The Perez Art Museum Miami is a living work of architecture. Beyond its planters and hanging gardens, it is a design that changes and shifts with time. Each day, the sun tracks across its facade, casting shadows and highlights that shift across its shape.
Each season as the sun pivots, its plant life blossoms and swells. It is a strong, silent and stationary work, but one that appears different based on the time of day and year that you visit.
Upon its completion in 2014, the Perez Art Museum Miami (PAMM) became the most significant work of tropical modernism in that category’s capital city. It is a symbol of Miami’s design sensibility, its progressive spirit and the lush natural environment of Florida’s coast.
It was designed by a firm that had already established a legacy in Miami, the Swiss architecture group Herzog & de Meuron. Jacques Herzog & Pierre de Meuron had shown a distinct voice in designing the 1111 Lincoln Road parking and retail facility in Miami Beach, and this second work is a success in line with the first.
As Miami’s star continues to rise, starchitects from around the world are coming to try their hand at tropical modernism. The Perez Art Museum may be the best example yet, a truly fascinating work of museum architecture.
A primary design element of the Perez Art Museum Miami is the grand wooden canopy that skirts the building’s roof line. Wooden slats intersect in a varied pattern that repeats itself around the entire structure. As the sun tracks across the sky, this canopy casts shadows on the walls that add a signature visual character.
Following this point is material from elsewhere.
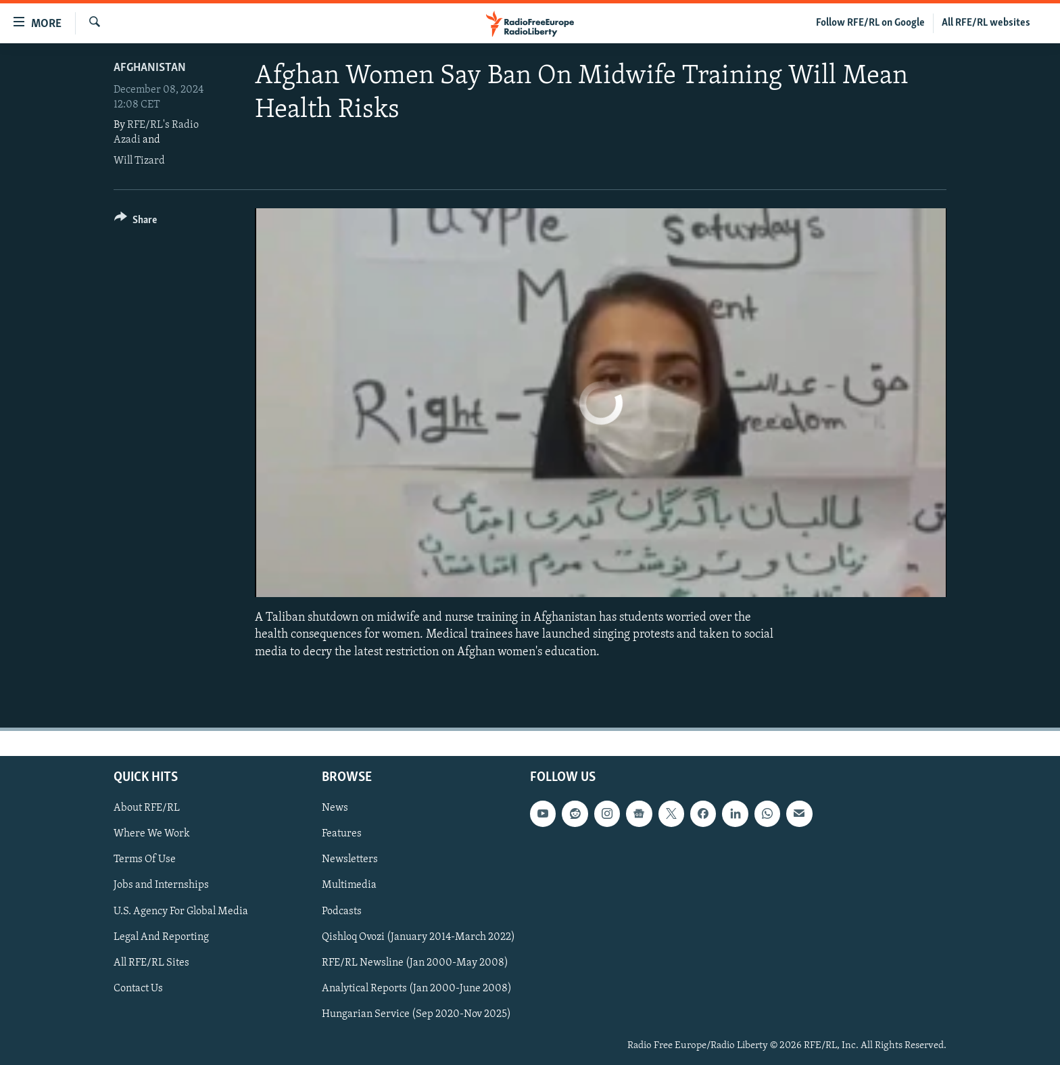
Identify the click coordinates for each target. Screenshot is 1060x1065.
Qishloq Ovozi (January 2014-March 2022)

The pattern of the wooden canopy is reminiscent of the late works of Frank Lloyd Wright. In Wright’s later years, patterns in wood and textile blocks were a signature aspect of his design.
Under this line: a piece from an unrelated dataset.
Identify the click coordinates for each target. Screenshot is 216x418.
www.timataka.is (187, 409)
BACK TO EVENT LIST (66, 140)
At the Perez, the wooden canopy casts these types of patterns on the building that adds another dimension to its appearance. This building’s design is not just wall and window, it’s also light and shadow — and that owes itself to the canopy at its peak.
Beyond the canopy, the landscape architecture is another significant focus in this museum’s design. Planters are placed in strategic areas throughout the main level.
On the approach, a split garden guides visitors toward the building’s entrance. Others hide stairwells and utilities, providing an unblemished visual appearance from afar.
Hanging cylindrical gardens surround much of the building, holding air plants and other native species as they slowly spin and sway in the wind. Each hanging garden is watered from above, dripping onto the gardens that stand beneath them.
These vertical gardens and the landscape patches below present a building that is very much alive. Without these lush landscaping touches, the Perez Art Museum Miami would not hold its tropical allure.
Beneath the wooden canopy, the structure itself is a long rectangular form with sections that extend over the walkway below. Floor-to-ceiling windows wrap around much of the building’s main level, taking light and scenery into the building from afar.
The concrete and wooden materials of the Perez recalls native adobe design from centuries past. While these influences are not native to Florida, they are common to Latin American history and its lifeline in Miami.
Despite the hard lines and right angles of the museum, these materials take on a natural, human emotion that presents a rich contrast.
The front terrace of the Perez Art Museum faces out toward Biscayne Bay and Miami Beach in the distance. It is a larger, open patio section that features a restaurant, scattered adirondacks, swing chairs and auditorium-style seating at the end.
Half of this terrace stands beneath a grooved concrete ceiling, the other half extends under the wooden canopy and vertical gardens. It is the central outdoor space of the facility, where guests spend their time before and after visiting the galleries inside.
As guests make their way around the museum, the shadows and highlights shift along the walls and greenery. The light changes, and the visual appearance of the museum does with it.
This contrast between light and dark is a case study in light painting for architects. It’s long been a photographic endeavor, but Herzog and de Meuron made it a primary point of visual character for their building.
The Perez Art Museum of Miami is part of a larger group of museums that comprise Museum Park, an area along the bay in Miami’s Midtown neighborhood.
New museums are in planning and development near the Perez, with the first being a touchstone for Miami’s creative development. As it stands now, walkways and gardens and sculptures extend the grounds of the Perez toward the downtown business district.
The Perez Art Museum of Miami is part of a new effort to redefine the city’s bayfront landscape as a culture destination in its own right. This work by Herzog and de Meuron will soon welcome new museums on adjacent property, plus a residential highrise designed by starchitect Zaha Hadid.
Beyond Wynwood and the historic architecture of South Beach, Museum Park is becoming a location that fans of architecture must experience on visits to Miami.
It’s a fresh, new canvas for the city, and they’ve invited only the most visionary architects to define its figure.
The Perez Art Museum Miami is open Tuesday to Sunday from 10-6 with extended hours on Thursday. Visitors to Miami can take a taxi to Museum Park, or ride public transportation including the Miami Metromover. Adult admission is $16.